Elversberg zeigt Hertha BSC, wie es geht
Was sagt es aber über eine hochbezahlte Mannschaft aus, die durch die tapfere SV Elversberg aus einem 12.800-Einwohner-Örtchen im Saarland in dieser Spielzeit zweimal heftig vermöbelt wurde – zu Hause mit 1:4 unter Trainer Cristian Fiel unterlag und nun in Elversberg mit 0:4 unterging und ihren neuen Coach Stefan Leitl zum einsamsten Mann in der kleinen Arena machte? Rund 9 Millionen Euro Spieleretat (SVE) stehen 30 Millionen (Hertha) gegenüber. Der Gesamtmarktwert der SVE-Profis umfasst 21,88 Millionen Euro, der von Hertha 53,23 Millionen Euro.

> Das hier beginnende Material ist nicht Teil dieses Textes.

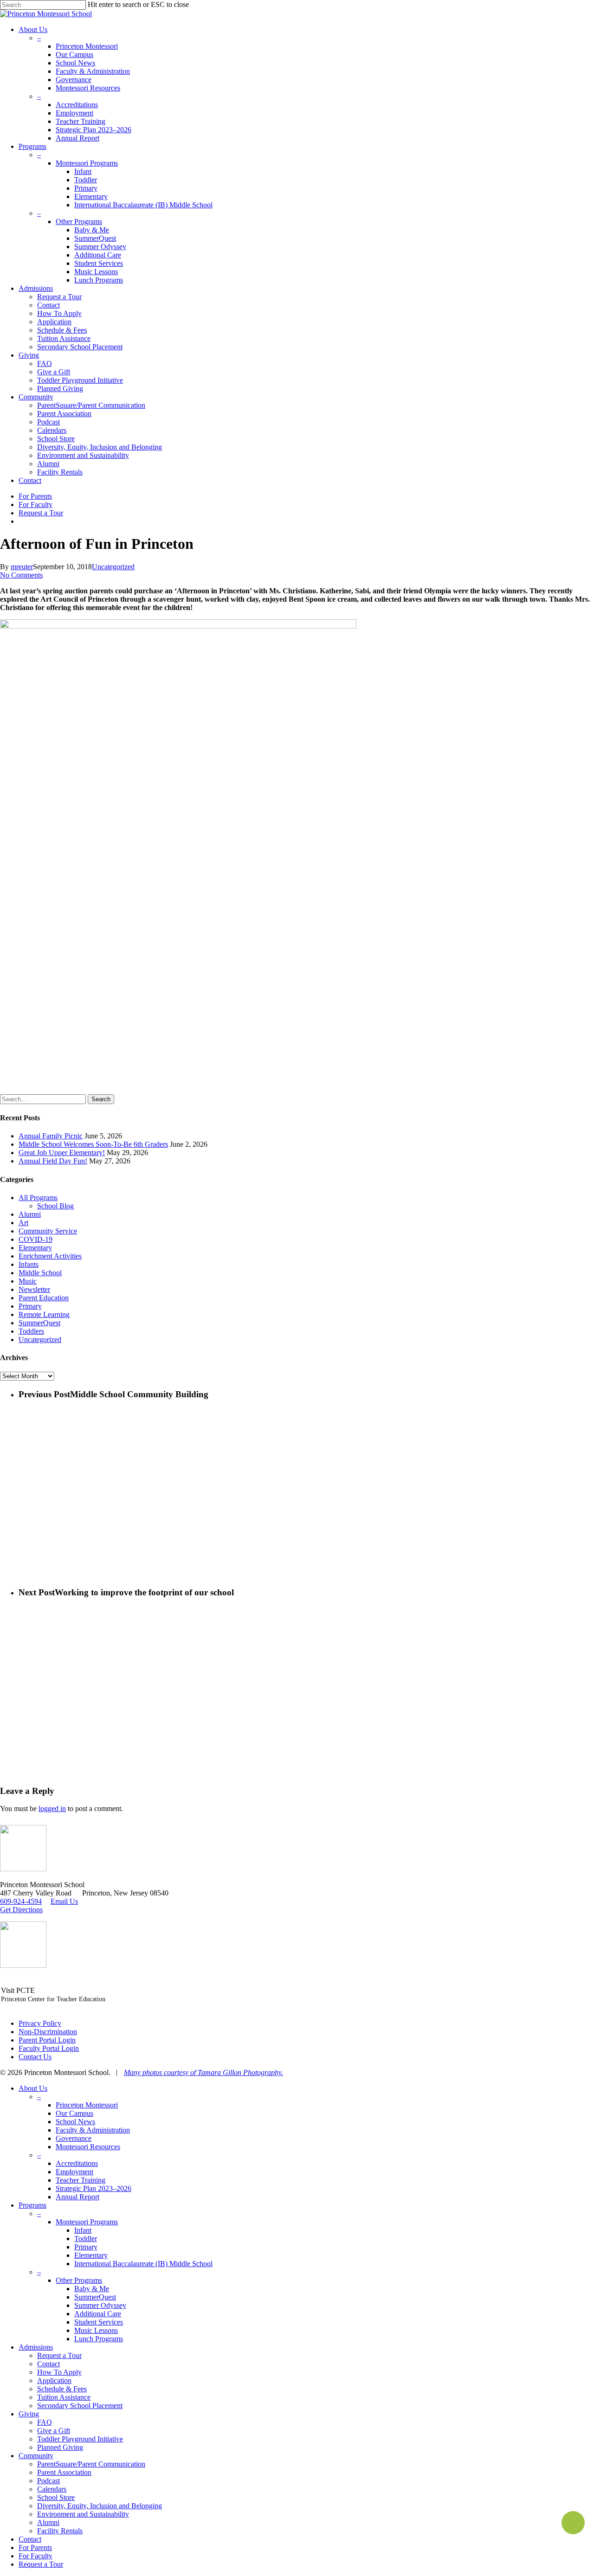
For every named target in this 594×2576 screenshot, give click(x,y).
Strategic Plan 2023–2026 (93, 2188)
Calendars (51, 2489)
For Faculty (35, 2556)
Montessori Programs (87, 2222)
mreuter (22, 567)
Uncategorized (113, 567)
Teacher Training (80, 2180)
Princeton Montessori (87, 2105)
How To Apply (59, 2372)
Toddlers (31, 1331)
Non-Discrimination (48, 2032)
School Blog (55, 1206)
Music (28, 1281)
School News (75, 2122)
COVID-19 (35, 1239)
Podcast (48, 2481)
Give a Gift (53, 2431)
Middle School (40, 1273)
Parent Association (64, 2472)
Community (36, 2456)
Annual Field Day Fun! (53, 1161)
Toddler (85, 2238)
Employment (74, 2172)
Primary (30, 1306)
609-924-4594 (21, 1901)
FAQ (44, 2422)
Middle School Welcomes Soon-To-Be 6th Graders (93, 1144)
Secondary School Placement (80, 2405)
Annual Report (77, 2197)
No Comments (21, 575)
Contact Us (35, 2057)
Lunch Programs (98, 2339)
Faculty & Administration (93, 2130)
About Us (33, 2088)
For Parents (35, 2547)
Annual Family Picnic (51, 1136)
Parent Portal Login (47, 2040)
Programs (32, 2205)
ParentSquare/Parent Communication (91, 2464)
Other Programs (79, 2280)
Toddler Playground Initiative (80, 2439)
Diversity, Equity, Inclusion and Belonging (99, 2506)
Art (23, 1223)
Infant (82, 2230)
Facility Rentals (60, 2531)
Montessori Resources (88, 2147)
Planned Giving (60, 2447)
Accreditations (77, 2163)
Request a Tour (59, 2355)
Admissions (36, 2347)
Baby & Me (91, 2289)
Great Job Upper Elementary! (62, 1152)
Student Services (98, 2322)
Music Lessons (96, 2330)
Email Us (64, 1901)
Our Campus (74, 2113)
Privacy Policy (40, 2023)
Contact (48, 2364)
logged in (52, 1808)
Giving (29, 2414)
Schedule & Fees (62, 2389)
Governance (73, 2138)
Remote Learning (44, 1314)
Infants (29, 1264)
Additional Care (97, 2314)
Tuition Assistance (63, 2397)
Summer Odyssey (100, 2305)
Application (54, 2380)
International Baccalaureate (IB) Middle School (143, 2264)
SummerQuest (39, 1323)
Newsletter (34, 1289)
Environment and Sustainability (83, 2514)
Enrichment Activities (50, 1256)
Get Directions (21, 1910)
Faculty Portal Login (49, 2048)
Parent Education (44, 1298)
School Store (56, 2497)
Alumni (30, 1214)
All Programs (38, 1197)
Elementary (35, 1248)
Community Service (48, 1231)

Doch es geht im Fußball nicht nur um solche Eckdaten, vielmehr zählen eine starke sportliche Führung mit Visionen, ein gut komponierter Kader und möglichst Kontinuität auf der Trainerposition. Während Horst Steffen (56) seit Oktober 2018 in Elversberg glänzende Arbeit leistet, hat Hertha in dieser Zeitspanne acht Fußballlehrer verschlissen.
Hertha BSC drohen triste Zweitliga-Jahre
Sollte unter Stefan Leitl der Super-Gau vermieden werden und Fußball-Berlin die Dritte Liga erspart bleiben – dort agierte Hertha zuletzt 1987/88 in der Amateur-Oberliga Berlin (damals die dritthöchste Spielklasse) – drohen angesichts der finanziellen Rahmenbedingungen, die gravierende Auswirkungen auf das Personal haben werden, triste Jahre in Liga zwei.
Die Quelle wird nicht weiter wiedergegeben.